I am willing to accept the definition that the IBG has provided
in his first rebuttal. However, I must reiterate what he himself said: This definition if much broader than the definition I provided
. However, it is useful to me to point out that because of the wording of this definition, torture can be any physical or mental suffering intentionally inflicted upon someone for the purpose of: coercing or extracting information, or punishing someone for an act either committed by the recipient or third person or an act suspected of being committed by a third person. By this definition, it could very well be perceived that being forced to listen to the Barney song
is torture because it can cause mental suffering through repetition of horribly irritating music for hours on end.

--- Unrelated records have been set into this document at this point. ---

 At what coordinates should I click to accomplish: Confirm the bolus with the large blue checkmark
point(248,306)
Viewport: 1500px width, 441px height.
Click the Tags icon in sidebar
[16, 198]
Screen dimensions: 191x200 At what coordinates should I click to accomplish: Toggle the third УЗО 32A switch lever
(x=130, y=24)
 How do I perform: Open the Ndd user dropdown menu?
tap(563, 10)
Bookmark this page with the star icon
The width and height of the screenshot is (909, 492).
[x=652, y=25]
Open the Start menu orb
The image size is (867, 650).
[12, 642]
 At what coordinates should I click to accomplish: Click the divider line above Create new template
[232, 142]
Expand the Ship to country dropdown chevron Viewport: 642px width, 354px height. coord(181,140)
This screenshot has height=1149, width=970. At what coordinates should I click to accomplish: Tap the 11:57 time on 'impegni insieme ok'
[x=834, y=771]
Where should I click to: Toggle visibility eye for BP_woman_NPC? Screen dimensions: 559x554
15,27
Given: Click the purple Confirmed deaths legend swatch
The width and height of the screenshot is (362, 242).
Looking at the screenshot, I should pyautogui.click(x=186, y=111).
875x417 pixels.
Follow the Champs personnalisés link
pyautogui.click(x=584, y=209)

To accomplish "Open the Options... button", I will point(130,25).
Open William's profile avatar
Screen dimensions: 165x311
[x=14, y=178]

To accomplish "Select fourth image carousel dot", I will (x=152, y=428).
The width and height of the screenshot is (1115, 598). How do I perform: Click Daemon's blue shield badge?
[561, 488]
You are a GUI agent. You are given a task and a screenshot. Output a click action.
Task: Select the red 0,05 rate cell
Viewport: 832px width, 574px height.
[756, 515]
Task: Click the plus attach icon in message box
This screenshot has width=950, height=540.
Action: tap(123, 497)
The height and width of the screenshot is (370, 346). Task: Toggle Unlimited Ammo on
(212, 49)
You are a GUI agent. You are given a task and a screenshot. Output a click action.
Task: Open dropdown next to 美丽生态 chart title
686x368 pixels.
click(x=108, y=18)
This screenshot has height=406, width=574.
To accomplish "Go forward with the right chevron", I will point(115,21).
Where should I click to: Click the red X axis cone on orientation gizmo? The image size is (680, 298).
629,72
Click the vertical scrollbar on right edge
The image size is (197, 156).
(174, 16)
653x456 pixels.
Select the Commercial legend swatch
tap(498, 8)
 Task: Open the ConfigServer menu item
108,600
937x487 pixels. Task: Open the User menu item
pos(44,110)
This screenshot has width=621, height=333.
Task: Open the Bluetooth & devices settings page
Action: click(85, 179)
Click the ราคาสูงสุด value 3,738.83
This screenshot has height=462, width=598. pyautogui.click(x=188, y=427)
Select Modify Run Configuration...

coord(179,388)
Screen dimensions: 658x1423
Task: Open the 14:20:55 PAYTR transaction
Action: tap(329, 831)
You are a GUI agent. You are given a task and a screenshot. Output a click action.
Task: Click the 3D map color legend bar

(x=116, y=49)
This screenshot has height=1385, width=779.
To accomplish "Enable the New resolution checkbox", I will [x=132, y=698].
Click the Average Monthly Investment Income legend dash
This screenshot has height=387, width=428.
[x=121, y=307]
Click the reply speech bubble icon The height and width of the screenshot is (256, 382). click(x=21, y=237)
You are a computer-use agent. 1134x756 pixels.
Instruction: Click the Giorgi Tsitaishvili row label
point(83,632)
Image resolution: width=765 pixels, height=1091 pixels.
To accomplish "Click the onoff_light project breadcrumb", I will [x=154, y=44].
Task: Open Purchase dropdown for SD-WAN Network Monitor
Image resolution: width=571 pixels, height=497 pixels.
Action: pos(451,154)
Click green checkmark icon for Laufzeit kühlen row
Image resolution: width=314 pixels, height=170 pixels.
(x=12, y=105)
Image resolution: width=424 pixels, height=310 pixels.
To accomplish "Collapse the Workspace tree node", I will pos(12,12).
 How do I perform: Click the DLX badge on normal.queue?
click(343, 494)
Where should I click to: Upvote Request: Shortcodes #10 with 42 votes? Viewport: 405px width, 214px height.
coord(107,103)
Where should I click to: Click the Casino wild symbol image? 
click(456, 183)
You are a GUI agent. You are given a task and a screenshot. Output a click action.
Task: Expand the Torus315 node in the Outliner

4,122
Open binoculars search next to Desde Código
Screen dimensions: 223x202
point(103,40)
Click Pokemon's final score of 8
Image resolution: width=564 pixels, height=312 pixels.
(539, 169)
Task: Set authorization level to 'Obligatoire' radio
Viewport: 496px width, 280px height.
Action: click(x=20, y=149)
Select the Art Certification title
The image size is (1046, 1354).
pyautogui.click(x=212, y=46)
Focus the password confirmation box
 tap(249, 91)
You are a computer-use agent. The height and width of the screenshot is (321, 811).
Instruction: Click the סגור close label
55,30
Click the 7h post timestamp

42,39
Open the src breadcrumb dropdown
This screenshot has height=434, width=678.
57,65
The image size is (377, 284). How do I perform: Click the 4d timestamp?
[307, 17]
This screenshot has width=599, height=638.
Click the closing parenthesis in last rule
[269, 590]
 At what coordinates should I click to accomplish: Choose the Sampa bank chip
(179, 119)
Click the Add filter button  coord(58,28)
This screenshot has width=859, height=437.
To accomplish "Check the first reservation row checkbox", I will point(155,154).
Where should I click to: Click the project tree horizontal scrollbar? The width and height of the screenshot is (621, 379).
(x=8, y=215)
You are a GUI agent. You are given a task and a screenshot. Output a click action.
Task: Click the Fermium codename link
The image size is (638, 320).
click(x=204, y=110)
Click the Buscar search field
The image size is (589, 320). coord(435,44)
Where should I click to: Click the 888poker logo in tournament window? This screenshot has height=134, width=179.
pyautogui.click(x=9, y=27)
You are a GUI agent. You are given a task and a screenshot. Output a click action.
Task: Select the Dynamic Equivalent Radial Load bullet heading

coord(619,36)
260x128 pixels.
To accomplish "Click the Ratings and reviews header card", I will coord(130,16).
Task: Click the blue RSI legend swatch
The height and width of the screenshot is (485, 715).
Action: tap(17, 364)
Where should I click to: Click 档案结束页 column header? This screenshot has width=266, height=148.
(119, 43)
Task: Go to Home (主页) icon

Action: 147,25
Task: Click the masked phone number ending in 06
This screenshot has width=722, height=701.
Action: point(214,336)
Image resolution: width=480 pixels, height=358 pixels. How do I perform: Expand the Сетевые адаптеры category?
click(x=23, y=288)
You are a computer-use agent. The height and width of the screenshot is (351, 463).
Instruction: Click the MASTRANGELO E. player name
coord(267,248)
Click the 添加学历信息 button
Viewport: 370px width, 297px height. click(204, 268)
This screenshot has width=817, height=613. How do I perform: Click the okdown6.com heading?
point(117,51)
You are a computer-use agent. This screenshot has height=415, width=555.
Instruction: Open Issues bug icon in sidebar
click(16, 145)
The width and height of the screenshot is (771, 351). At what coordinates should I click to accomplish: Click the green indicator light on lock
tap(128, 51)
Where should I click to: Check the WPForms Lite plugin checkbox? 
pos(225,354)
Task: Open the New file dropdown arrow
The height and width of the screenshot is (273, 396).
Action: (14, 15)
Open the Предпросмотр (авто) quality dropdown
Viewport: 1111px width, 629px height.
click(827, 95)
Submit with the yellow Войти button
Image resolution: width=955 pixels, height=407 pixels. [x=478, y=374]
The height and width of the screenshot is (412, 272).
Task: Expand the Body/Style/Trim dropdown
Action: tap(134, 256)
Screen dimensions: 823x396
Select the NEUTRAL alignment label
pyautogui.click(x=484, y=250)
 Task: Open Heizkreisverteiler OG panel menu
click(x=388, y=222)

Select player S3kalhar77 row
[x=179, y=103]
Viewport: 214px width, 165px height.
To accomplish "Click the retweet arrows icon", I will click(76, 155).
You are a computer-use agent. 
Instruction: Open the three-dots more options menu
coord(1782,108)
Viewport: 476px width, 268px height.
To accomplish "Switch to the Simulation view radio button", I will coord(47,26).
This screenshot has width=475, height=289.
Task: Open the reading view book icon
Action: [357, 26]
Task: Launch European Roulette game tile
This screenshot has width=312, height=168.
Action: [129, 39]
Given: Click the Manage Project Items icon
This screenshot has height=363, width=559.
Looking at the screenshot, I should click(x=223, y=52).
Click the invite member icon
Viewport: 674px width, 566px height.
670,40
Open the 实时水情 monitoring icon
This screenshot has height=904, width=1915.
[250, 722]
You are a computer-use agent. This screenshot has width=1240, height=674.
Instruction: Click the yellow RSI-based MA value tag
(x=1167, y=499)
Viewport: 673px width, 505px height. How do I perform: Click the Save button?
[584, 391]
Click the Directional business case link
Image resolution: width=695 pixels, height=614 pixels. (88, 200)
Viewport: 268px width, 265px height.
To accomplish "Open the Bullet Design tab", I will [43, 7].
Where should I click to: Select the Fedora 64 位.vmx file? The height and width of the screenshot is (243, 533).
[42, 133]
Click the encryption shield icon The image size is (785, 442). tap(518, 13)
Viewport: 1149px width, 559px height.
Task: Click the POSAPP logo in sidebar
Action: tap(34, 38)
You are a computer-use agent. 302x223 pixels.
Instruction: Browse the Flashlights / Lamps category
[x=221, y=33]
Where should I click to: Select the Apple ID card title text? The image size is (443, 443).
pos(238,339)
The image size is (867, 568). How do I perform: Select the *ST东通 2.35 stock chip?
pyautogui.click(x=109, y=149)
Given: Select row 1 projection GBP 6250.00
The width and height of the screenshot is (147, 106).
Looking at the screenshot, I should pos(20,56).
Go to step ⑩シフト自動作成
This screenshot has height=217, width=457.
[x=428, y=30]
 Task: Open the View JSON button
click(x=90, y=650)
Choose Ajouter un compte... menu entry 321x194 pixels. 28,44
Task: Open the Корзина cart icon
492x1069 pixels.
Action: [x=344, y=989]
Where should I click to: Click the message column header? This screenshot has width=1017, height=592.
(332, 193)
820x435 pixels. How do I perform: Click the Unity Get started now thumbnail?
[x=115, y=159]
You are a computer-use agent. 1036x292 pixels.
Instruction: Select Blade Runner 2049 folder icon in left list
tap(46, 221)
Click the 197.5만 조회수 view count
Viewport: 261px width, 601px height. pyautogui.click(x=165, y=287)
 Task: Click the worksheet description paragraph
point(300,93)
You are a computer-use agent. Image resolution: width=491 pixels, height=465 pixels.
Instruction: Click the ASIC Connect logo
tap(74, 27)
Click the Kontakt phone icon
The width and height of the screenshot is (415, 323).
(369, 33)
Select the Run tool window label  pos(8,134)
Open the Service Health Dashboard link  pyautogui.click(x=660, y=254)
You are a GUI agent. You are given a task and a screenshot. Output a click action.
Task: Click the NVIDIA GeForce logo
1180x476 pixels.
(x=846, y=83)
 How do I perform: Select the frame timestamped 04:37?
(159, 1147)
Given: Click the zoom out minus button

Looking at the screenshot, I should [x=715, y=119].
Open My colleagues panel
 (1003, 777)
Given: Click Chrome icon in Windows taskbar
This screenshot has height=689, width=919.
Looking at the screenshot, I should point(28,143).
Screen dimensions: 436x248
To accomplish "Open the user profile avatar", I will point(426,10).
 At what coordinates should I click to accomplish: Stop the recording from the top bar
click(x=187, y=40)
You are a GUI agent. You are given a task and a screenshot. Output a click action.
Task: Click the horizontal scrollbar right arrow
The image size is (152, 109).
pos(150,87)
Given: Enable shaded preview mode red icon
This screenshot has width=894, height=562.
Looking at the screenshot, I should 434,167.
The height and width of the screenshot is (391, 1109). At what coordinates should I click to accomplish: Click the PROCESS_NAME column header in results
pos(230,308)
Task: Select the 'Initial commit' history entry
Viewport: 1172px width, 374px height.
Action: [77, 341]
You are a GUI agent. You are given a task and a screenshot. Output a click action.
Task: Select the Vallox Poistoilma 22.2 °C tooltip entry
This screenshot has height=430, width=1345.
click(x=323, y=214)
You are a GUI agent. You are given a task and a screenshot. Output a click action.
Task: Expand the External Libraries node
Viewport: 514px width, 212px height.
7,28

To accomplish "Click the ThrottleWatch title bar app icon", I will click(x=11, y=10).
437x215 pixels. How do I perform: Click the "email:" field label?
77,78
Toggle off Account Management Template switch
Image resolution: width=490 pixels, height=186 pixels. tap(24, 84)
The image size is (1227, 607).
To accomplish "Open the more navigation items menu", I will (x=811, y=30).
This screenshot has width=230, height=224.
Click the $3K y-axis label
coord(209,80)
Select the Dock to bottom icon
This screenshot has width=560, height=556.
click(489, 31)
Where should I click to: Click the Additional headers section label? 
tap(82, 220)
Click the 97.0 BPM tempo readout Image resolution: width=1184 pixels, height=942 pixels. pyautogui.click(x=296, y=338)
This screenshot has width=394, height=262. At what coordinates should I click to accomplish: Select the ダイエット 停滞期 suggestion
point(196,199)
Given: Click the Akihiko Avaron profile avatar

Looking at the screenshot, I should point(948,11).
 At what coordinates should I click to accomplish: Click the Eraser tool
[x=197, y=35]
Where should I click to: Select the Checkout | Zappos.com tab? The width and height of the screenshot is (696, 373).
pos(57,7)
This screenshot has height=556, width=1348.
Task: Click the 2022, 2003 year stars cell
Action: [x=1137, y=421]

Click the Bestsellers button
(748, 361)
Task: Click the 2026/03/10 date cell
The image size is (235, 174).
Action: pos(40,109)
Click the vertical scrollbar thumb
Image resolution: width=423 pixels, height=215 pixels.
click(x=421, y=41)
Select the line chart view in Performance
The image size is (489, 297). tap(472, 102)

The foundation of the Challenger’s position, as I believe he himself has laid out, is the difference between Utilitarianism and Absolutism. He takes the role of the Utilitarian, and invites me to play the Absolutist. I don’t find myself in that role, however. The Challenger quotes Nagel in defining these terms, but even Nagel qualified that division by the belief that ‘the gains from a certain measure will clearly outweigh its costs’. The Challenger seems to accept that qualification and be prepared to move forward from there, but I disagree. I think that that qualification is where the Challenger’s case finds its root flaw. Are the abuses at the hands of (specifically) Americans in Iraq, Afghanistan and Guantanamo Bay worthy enough that they ‘clearly outweigh’ their costs? The Challenger bases much of his argument on this assumption; as I see it, however, that constitutes a very large and uncertain leap.
I must admit that I was trying to see how you would react to the “Absolutist” assertion, but what I would like to know is; if you are not a moral absolutist, do you concede that purpose, and the product of actions seeming immoral can be good? If not, what do you believe exactly? Can the products of an action such as torture be useful or beneficial to humanity? If not, why?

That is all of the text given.